That would be a nice find as these anecdotal / real-world accounts from Blackbird pilots are usually illuminating as reading the books does not give justice to the complications of flying this beast at the edge of the performance envelope whilst actively controlling and/or monitoring the limits of engine technology, metallurgy, fuel tech, atmospherics et al, all whilst doing an operational job.

From the limited teaching we had on the SR-71 on the hard sums coarse I know that a suitably light SR71 that was somehow / actually in the best bit of the CofG envelope, with sufficient LN2 density, operating at a lower altitude that also happened to be unusually cold, with intakes in fully automatic (and trusting that they would remain so(!)) at a reduced mach number (say M3.0 or below), in a flight regime that allowed up to 25º AoB whilst remaining within the limited AoA range etc, then you could probably achieve a turning radius of under 100nm.

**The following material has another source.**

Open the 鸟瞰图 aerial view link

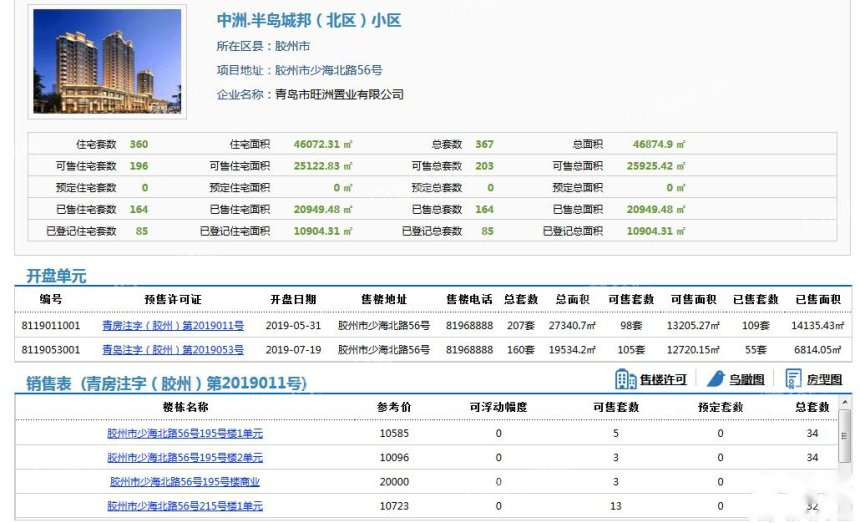pos(746,380)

Easy.

I recall that real-world ops tended to have few, if any, of the favourable conditions above and with an AoB limits reducing towards zero makes turning at operational altitudes / mach a serious challenge. I do recall (with reasonable certainty) that any manual control of the intakes (as an example) at typical operational altitudes had a 0º AoB limit. Tricky.

I doubt any of us without direct experience of this incredible aircraft will ever appreciate the performance complexities that came with operational flying. What was routine for them would normally require an experienced TP, telemetry, support TPt and a massive technical support team behind them working the live data at carefully controlled test points. It was in a whole different league.

I think LOMCEVAK had a very good insight into the aircraft at one point and I am sure he would have loved to have added it to his logbook. I don't think we have any ex-Blackbird pilots on this forum and those that may have flown a similar type probably don't exist anywhere!